For many people the idea of losing unwanted pounds is a daunting prospect. If you fit into this category you probably have the idea that weight loss runs hand in hand with denying yourself the pleasure of eating what you want, feeling drained physically and / or exercising to the point of exhaustion. Either exercising or dieting can lead to weight loss, but if you want to lose weight and keep it off it could be time for a change of lifestyle for you.
I know - you've heard that before. A "change in lifestyle" doesn't sound much more pleasant than "losing weight" but it can be. In the past you've probably been told that "moderation is key", and it is usually said in a negative context: "stop drinking so much", or "stop eating so much junk food". In this way moderation is usually meant to say that you should stop doing the things you enjoy so much.
When you apply moderation as a positive influence in your life it can hold the key to lifestyle transformation that is comfortable to implement, and weight loss that is gradual and maintainable.

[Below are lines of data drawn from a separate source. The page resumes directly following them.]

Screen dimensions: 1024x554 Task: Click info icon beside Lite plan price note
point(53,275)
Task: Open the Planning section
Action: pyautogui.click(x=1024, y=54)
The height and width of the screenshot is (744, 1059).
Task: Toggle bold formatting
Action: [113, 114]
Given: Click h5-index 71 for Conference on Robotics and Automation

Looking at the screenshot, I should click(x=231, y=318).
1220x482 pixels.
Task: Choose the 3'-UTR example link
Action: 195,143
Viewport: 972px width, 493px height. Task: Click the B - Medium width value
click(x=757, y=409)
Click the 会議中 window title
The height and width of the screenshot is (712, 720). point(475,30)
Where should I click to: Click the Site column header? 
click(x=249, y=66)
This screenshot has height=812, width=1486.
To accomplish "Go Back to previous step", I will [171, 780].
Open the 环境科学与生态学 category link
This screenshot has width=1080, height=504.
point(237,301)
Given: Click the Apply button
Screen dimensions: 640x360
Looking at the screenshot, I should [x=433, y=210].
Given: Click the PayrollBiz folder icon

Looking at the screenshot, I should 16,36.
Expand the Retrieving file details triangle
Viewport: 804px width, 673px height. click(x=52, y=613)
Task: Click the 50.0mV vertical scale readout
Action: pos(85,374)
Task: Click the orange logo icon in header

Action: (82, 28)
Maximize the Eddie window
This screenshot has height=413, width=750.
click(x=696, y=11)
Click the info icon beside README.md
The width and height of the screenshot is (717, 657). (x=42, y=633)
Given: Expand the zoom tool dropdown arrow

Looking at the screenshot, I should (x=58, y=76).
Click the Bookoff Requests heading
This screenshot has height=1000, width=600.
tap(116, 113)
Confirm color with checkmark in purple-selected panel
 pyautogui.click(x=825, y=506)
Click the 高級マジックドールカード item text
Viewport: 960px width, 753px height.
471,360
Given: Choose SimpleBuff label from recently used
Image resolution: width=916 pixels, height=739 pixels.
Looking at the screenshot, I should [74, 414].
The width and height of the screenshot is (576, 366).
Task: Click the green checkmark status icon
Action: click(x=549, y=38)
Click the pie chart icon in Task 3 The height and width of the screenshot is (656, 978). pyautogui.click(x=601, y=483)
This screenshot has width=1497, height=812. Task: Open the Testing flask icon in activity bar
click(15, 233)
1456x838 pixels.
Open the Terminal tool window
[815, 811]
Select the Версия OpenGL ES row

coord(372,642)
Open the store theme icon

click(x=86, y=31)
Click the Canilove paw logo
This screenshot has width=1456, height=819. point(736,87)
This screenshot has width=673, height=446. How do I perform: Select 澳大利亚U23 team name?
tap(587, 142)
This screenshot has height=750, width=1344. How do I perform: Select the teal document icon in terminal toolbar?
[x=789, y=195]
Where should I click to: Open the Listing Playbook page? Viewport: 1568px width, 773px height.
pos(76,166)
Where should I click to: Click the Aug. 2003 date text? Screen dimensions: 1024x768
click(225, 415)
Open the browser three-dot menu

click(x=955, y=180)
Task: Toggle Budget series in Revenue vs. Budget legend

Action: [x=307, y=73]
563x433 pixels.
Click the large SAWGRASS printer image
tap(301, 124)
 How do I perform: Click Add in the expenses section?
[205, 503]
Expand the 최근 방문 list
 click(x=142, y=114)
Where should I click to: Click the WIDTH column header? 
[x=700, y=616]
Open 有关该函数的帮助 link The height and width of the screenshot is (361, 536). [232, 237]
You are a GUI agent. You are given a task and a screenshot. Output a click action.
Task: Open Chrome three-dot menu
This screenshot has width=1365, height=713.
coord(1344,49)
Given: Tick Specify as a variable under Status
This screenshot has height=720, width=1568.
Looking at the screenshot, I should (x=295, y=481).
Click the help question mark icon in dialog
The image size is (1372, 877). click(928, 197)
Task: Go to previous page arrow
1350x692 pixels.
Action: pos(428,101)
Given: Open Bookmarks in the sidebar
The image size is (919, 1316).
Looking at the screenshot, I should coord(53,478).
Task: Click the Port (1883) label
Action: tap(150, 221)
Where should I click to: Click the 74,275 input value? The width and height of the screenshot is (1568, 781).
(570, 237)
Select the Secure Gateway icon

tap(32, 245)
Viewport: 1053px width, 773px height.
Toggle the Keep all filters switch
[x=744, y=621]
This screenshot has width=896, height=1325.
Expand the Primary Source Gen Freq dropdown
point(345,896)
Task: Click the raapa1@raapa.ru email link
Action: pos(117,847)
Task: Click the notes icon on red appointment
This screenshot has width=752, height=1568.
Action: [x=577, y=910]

It can be difficult to moderate your negative habits, but it can often be quite easy to apply moderation to positive habits, ones that would be difficult to pattern immediately if applied excessively. You may need to cut sweets out of your diet, but you find the idea of cutting them out completely unsustainable. Taking up running will certainly cause you to lose weight - but it can be dangerous of you take on too much too soon.
Despite all of the current marketing hype surrounding miracle diets, it's a pretty well-established truth that your ability to lose weight depends upon balancing your caloric intake with expenditures - it boils down to diet and exercise. Dramatic changes in either can produce weight loss, but those changes are difficult or impossible to maintain.
The key is to implement positive change very slowly - so slowly that it is barely noticeable - and then increasing the change when and if comfortable. Here are four changes that you can make in your daily routine that can be implemented gradually, and that will lead to a healthier and slimmer you:
1) Drink lots of water. This is an easy change that can have a big impact on the amount you eat. Just keep a sixteen or twenty ounce water bottle with you during the day, and see how many times you can drain it and fill it back up again. You should try to consume about a half-ounce of water per day for every pound of body weight that you have. That's a lot of water, but you don't have to try to drink that much the first day: start slowly and just pay attention to how much you drink. If you monitor how much you drink, the amount will go up naturally without much effort on your part. Water is a natural appetite suppressant; you need it for proper hydration and for your body to function efficiently.
2) Increase your amount of physical activity. You've heard this one before, it's one of the most important things you can do to lose weight, andit is the most important step to practice with moderation. Most people fail in raising their levels of activity because they get too aggressive - they try to make big changes too fast. If you set a goal that is too difficult to maintain you are certain to fail. Start by just taking the stairs when you can rather than the elevator - walking is very relaxing and one of the mos beneficial habits that you can build into your life and build upon to lose weight. When you're at work - go for a walk. At home? Go for a walk! Start with short ones and grow them when time permits, and when you feel up to it. Walking can become one of the best parts of your day - and it will help you lose weight.
3) Get more rest. Clinical studies have shown that there is a close correlation to lack of sleep and weight gain. Those deprived of sleep tend to opt for high calorie foods, and the hormones that regulate appetite and that full feeling you get right after a meal get all out of whack if you haven't had enough sleep. Shoot for eight hours of sleep per night. If you can't find enough hours in the day, get as close as you can to that number. Your body needs rest in order to maintain a healthy balance, and sleep will help keep your appetite at bay.
4) Moderate your diet. This, of course, is one of the more difficult steps for many, but there are tools that you can use to ease this process and again - you don't have to do this all at once. You've already begun to drink more water, which will help suppress your appetite. Over-the-counter appetite suppressants can also help you to curb eating between meals as you adjust (over a course of weeks) your diet to include healthier foods. Choose a mild appetite suppressant and use it to supplement the steps above. As for particular foods, nutritionists agree that the more natural your food base is, the greater the positive influence in your diet will be. Choose natural foods when you can, don't try to change your diet overnight, and gradually moderate your caloric intake to match your level of activity.
If you implement the steps outlined above ever-so-slowly but consistently in your day-to-day activities you will bend your lifestyle in a sustainable way to a pattern that will help you lose weight and keep it off. Done correctly, it should take you the rest of your life to implement these steps, as they represent a journey rather than a destination. Go slowly - moderation is key and you will find that you not only lose weight but you feel better as well for years to come.